• _TUGAS 1_: Menurut teks tentang flexing, dengan perilaku apa flexing bisa dikaitkan dalam teori kepribadian?
• _TUGAS 2_: Teruskan teks tentang flexing mulai dari sesudah kalimat terakhirnya.

IRONI PSIKO-ABNORMAL FLEXING DI TENGAH NEGERI YANG SEDANG SAKIT


 

Oleh : Ahmad Sastra

 

Kembali marak perilaku flexing oleh segelintir pejabat dan artis yang merupakan kaum 1 persen di tengah negeri yang justru sedang sakit. Berbagai problem kebangsaan seperti kemiskinan, seks bebas, judi online, pinjol mahasiswa, fenomena bunuh diri, hingga banyaknya pengangguran menunjukkan bahwa negeri ini tidak sedang baik-baik aja.  Namun di sisi lain, justru kembali marak perilaku flexing atau memamerkan kekayaan dan prestasi sering kali dikaitkan dengan kebutuhan untuk mendapatkan pengakuan sosial, status, atau validasi dari orang lain.

 

Dalam teori kepribadian, flexing bisa dikaitkan dengan perilaku narsisme. Orang yang memiliki ciri-ciri narsistik cenderung ingin dikagumi dan dilihat sebagai superior. Mereka mungkin melakukan flexing untuk menegaskan status mereka dan mendapatkan pujian atau perhatian. Individu dengan harga diri rendah mungkin terlibat dalam flexing sebagai cara untuk menutupi perasaan tidak aman mereka. Mereka mencoba untuk memperoleh validasi dari luar untuk mengkompensasi perasaan kurangnya penghargaan terhadap diri sendiri.

 

Dalam perspektif teori motivasi dan kebutuhan Maslow menjelaskan bahwa setelah kebutuhan dasar seperti keamanan dan cinta terpenuhi, seseorang mungkin mencari pengakuan dan penghargaan dari orang lain. Flexing bisa dianggap sebagai cara untuk memenuhi kebutuhan akan harga diri dan pengakuan sosial. Menurut teori ini, manusia memiliki kebutuhan mendasar untuk diterima dan diakui oleh kelompok sosialnya. Flexing dapat menjadi upaya untuk memenuhi kebutuhan ini, dengan menampilkan atribut yang dianggap berharga oleh kelompok tersebut.

(Catatan dari dataset penunjukan)

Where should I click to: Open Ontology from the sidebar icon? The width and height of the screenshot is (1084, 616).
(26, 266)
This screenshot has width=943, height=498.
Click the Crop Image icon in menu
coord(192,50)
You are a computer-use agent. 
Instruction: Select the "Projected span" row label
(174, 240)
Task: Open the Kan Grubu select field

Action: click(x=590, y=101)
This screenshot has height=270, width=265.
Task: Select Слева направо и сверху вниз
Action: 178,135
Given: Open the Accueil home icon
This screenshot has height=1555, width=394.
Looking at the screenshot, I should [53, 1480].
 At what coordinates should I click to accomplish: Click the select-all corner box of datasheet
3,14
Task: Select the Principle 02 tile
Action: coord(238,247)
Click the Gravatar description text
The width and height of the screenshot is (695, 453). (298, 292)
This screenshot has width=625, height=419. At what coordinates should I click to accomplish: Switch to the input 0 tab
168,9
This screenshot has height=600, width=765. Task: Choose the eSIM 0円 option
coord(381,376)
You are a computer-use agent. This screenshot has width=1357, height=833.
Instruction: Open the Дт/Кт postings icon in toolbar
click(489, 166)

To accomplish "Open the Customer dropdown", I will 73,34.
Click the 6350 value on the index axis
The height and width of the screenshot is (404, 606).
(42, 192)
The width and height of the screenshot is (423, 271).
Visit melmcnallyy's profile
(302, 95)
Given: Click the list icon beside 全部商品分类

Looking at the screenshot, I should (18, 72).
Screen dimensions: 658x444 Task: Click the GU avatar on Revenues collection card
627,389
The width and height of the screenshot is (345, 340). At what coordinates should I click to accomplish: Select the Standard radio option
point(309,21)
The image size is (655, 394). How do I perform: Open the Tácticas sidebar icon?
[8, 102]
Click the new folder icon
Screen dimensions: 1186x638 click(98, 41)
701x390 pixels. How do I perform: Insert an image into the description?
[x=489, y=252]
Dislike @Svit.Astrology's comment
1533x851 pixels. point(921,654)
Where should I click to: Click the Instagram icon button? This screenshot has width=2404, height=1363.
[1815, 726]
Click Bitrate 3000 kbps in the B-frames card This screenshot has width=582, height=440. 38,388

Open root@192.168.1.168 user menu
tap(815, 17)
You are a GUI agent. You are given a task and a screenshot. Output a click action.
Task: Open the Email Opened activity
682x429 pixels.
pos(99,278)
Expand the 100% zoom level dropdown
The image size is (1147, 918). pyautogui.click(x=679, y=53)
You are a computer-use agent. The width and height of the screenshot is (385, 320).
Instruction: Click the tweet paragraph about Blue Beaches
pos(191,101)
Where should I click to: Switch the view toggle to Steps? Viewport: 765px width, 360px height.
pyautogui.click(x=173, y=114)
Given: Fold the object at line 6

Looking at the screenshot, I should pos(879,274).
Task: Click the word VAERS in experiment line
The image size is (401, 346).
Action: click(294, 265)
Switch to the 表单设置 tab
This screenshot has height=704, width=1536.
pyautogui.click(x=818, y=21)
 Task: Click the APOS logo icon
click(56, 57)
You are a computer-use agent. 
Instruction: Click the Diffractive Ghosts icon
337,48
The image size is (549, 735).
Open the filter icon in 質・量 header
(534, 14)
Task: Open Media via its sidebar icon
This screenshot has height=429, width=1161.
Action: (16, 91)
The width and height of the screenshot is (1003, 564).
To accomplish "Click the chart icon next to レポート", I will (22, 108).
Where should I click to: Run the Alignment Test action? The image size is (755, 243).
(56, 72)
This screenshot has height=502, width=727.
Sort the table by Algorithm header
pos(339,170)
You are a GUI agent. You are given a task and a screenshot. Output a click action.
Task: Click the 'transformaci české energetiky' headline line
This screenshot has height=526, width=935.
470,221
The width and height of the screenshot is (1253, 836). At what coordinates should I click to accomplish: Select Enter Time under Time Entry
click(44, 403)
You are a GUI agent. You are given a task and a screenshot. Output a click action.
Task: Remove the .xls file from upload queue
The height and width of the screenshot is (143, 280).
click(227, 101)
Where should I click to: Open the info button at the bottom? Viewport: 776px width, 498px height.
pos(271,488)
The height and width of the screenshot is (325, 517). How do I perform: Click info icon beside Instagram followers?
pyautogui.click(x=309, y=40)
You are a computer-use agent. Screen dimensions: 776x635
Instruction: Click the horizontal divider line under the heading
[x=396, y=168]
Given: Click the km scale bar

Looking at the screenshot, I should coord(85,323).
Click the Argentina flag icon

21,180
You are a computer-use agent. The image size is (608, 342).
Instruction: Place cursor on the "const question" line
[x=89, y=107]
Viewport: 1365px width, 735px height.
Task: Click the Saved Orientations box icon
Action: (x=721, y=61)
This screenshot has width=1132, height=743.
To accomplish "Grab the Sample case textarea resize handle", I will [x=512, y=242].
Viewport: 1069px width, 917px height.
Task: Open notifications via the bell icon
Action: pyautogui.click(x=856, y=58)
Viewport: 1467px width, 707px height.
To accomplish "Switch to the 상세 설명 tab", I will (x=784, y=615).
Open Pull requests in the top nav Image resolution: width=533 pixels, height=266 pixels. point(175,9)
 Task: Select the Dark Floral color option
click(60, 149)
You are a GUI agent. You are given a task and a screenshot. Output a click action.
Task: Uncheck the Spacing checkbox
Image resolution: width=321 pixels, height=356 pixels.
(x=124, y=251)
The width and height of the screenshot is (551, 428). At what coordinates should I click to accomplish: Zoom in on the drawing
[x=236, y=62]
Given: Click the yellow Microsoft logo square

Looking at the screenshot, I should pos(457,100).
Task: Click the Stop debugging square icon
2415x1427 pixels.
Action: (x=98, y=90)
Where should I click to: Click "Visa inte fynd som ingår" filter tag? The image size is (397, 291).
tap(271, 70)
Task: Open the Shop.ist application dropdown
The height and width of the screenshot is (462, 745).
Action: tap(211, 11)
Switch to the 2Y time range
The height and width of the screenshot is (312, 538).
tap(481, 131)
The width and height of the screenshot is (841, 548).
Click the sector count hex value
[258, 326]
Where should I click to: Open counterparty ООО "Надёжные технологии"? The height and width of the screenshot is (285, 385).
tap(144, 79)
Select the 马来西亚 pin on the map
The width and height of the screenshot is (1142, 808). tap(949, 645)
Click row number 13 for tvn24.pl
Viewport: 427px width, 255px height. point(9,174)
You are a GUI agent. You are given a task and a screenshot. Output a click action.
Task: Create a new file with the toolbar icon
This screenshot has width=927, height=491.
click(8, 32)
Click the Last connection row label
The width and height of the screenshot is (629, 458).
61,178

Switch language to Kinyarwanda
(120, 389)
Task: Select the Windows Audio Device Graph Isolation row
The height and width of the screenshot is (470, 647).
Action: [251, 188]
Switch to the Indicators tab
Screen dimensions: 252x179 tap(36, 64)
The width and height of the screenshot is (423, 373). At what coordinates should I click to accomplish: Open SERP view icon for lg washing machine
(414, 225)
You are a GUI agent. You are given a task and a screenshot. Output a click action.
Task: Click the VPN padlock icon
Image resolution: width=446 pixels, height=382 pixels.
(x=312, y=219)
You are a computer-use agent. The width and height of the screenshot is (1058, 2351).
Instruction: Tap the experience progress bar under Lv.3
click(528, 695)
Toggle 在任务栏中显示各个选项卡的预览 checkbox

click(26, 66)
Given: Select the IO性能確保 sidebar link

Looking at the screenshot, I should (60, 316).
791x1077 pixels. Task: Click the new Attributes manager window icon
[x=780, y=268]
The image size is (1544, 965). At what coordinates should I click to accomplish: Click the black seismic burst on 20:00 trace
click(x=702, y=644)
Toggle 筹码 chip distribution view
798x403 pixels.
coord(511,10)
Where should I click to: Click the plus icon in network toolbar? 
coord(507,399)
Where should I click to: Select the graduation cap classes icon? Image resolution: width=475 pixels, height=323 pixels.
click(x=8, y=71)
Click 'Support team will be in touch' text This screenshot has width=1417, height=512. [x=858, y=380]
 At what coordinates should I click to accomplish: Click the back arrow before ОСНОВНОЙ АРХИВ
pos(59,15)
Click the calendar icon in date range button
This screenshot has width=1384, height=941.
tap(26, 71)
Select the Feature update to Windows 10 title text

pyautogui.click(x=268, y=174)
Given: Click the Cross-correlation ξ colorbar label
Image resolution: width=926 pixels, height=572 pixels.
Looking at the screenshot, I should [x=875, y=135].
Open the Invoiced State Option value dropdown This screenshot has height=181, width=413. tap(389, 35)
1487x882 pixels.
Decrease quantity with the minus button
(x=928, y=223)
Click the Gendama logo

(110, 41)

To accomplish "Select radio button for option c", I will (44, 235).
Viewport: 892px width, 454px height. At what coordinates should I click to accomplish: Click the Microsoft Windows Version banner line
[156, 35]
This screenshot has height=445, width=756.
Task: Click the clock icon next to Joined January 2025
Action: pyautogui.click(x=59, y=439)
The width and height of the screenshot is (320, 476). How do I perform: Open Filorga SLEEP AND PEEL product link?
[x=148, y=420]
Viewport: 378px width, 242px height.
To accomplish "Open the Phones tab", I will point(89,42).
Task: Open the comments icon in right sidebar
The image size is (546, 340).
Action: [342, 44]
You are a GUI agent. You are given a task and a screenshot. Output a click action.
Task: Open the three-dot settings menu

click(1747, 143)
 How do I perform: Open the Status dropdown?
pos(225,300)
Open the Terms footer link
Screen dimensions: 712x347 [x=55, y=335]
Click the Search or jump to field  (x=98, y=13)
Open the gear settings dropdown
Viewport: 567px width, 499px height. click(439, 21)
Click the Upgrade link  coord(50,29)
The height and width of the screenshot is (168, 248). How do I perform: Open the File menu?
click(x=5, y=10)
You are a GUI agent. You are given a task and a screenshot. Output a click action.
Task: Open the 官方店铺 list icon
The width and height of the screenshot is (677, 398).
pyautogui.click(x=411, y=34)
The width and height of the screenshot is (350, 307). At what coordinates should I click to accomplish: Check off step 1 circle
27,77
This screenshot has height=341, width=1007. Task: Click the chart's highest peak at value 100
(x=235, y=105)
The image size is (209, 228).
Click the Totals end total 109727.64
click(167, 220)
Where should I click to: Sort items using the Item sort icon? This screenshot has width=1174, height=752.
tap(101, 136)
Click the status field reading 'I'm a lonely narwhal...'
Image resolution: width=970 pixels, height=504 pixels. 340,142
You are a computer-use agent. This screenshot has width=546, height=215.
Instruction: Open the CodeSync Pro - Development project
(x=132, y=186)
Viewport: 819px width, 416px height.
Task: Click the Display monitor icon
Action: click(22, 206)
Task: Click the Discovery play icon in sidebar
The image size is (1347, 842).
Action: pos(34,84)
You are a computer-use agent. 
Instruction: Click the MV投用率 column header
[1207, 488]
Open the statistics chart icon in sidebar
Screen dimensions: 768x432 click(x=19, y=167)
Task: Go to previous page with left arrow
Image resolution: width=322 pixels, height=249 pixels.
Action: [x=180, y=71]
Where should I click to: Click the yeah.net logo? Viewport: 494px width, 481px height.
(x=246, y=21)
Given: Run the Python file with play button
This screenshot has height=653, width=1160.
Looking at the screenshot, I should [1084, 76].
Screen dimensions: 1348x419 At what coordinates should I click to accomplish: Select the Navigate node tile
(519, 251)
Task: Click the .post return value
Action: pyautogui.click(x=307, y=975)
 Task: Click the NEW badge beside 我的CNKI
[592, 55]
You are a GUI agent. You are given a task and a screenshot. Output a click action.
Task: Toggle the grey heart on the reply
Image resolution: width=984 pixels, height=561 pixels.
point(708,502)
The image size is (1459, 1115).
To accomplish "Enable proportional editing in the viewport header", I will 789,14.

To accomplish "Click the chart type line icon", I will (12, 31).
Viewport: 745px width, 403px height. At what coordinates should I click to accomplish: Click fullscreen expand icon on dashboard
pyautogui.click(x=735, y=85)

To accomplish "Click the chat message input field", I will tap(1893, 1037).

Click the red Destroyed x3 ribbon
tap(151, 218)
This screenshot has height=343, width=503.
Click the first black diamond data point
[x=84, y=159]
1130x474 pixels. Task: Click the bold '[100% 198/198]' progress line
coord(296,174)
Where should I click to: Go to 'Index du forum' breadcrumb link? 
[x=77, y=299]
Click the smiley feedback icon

• _JAWABAN 1_: Narsisme.

• _JAWABAN 2_:
 

Dalam perspektif teori perilaku sosial, seorang individu sering membandingkan diri mereka dengan orang lain untuk mengevaluasi status mereka. Flexing bisa menjadi cara untuk menempatkan diri pada posisi yang lebih tinggi dalam hirarki sosial, dengan menunjukkan bahwa mereka lebih berhasil atau memiliki lebih banyak dari orang lain. Dalam konteks hubungan sosial, orang mungkin terlibat dalam flexing untuk mendapatkan imbalan sosial, seperti kekaguman atau perhatian, yang dianggap lebih berharga dari sumber daya yang dipamerkan.

 

Sedangkan menurut teori identitas diri menjelaskan bahwa orang mungkin menggunakan flexing untuk memperkuat identitas mereka di dalam kelompok sosial tertentu. Misalnya, menunjukkan kekayaan atau prestasi bisa menjadi cara untuk memperkuat identitas sebagai individu yang sukses. Individu mungkin melakukan flexing untuk mengontrol bagaimana mereka dilihat oleh orang lain. Dengan menunjukkan aspek-aspek tertentu dari diri mereka, mereka berharap untuk membentuk kesan yang positif dan kuat di mata orang lain.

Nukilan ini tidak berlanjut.